_EXERCISE GOAL_
Please format the data below as a numbered list, with one item per line, no blank lines, and the pictures left out.

_RECORD LIST_

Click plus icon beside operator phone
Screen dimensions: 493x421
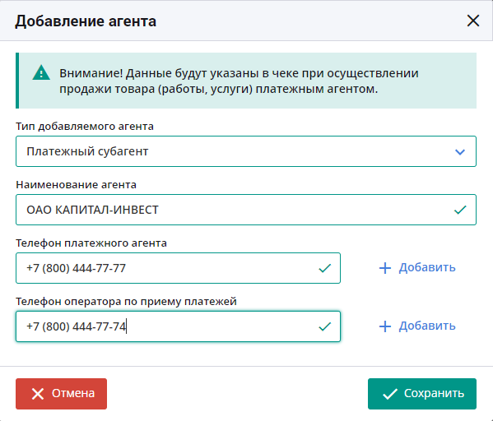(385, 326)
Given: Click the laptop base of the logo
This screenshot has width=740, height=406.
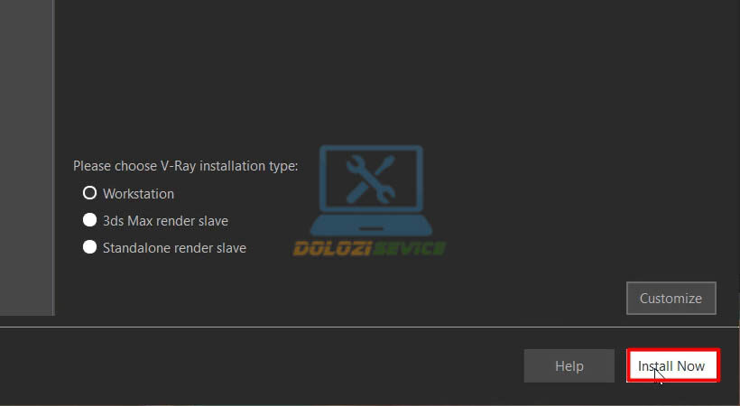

_WORKED ANSWER_
1. Click plus icon beside operator phone
2. Screen dimensions: 493x421
3. (385, 326)
4. Given: Click the laptop base of the logo
5. This screenshot has width=740, height=406.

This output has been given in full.